The Silk Spectre (played by Carla Guigino, who I've loved since Son-in-Law) get knocked up and eventually gives birth do The Silk Spectre II, Laurie (played by Malin Ackerman) who eventually joins the ranks of super heroes with Nite Owl II, Ozymandias, Rorschach and Dr Manhattan. She's probably the most prominent character in the whole film. Her and Rorschach (played by Jackie Earle Haley).

It starts out with the death of the Comedian (Jeffrey Dean Morgan, the first non-likable character that he plays) who turns out to be not all that funny, he's bitter and a little bit of a villain himself. He's killed by Ozymandias (Matthew Goode), of course you don't find that out until the end, and his death is investigated by Rorschach. The movie flirts with socialism, communism and the theory that absolute power corrupts absolutely. It takes place in 1987 New York, except for the flashbacks that start in the forties. As it moves through the story there are character flashbacks that are either provided by a story being told, memory flashbacks or a vision given to them by Dr Manhattan, or Jon Osterman (Billy Crudup), a renowned physicist who gets trapped in an experiment and becomes... well, a blue dude that is basically a nuclear weapon. He becomes detached from humanity with his only link being Silk Spectre II. When she leaves him he freaks out and leaves Earth.

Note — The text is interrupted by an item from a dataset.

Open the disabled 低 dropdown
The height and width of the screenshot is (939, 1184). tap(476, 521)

The culmination of the movie takes place in Anartica when supposed pacifist Ozymandias decides that if he kills 15million people and make it look like Dr. Manhattan did it then it will save the rest of the world from the brink of nuclear war that seems more and more iminent, especially considering Dr Manhattan is basically a nuclear weapon (maybe worse) and an American. This causes the Russians to horde nuclear bombs just in case they decide to use their superhero against them. Eventually the pacifist (hah) decides that taking the lives of millions is for the greater good when it saves billions. Dr Manhattan agrees and leaves the planet, and his love, due to the fact that he has no connection there and that the entire world is looking to destroy him after what "he did". Rorschach, who cannot compromise, takes death openly from Manhattan when he threatens to tell the world what really happened. He cannot compromise his strict (if majorly skewed) moral code that deals solely in black and white, he's not prepared to deal with the rather gray situation caused by Ozymandias' reasoning.

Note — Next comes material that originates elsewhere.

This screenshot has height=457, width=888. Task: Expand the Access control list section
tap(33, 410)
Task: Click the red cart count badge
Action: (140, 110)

As superheroes, Watchmen of humanity, they are left unchecked and without boundaries. Vigilantes take matters of justice in their own hands, and punishment and the way the criminals are dealt with is left solely to their personal moral code which may air on the side of murder. Also, in the movie, Richard Nixon is in the middle of his fifth presidential term. The presence of superheroes, of heroes, has created a problem. Their existance has thrown the world off balance.

I liked it, there was a lot of graphic shots, which made Liz squirm, she didn't enjoy the graphic scenes and some things about it (like Rorschach flashback to when he decided that he wouldn't leave the criminals alive anymore). While I don't think that its a film anyone under the age of 18 should see, these things didn't bother me (I can always remind myself that the movie isn't real... except possession movies, those freak my shit out). It was badass, there were exlosions, fights, and while there wasn't a car chase, there was a spaceship-esque thingy. Although it was funny to see some of the faux-tech that was designed for the 1980's feel.

There is Watchmen on IMDB. I'd suggest seeing it if you can handle the graphic nature of the film and complex storyline. Another reason not to take a minor, the graphic sex scene in the spaceshippy thing.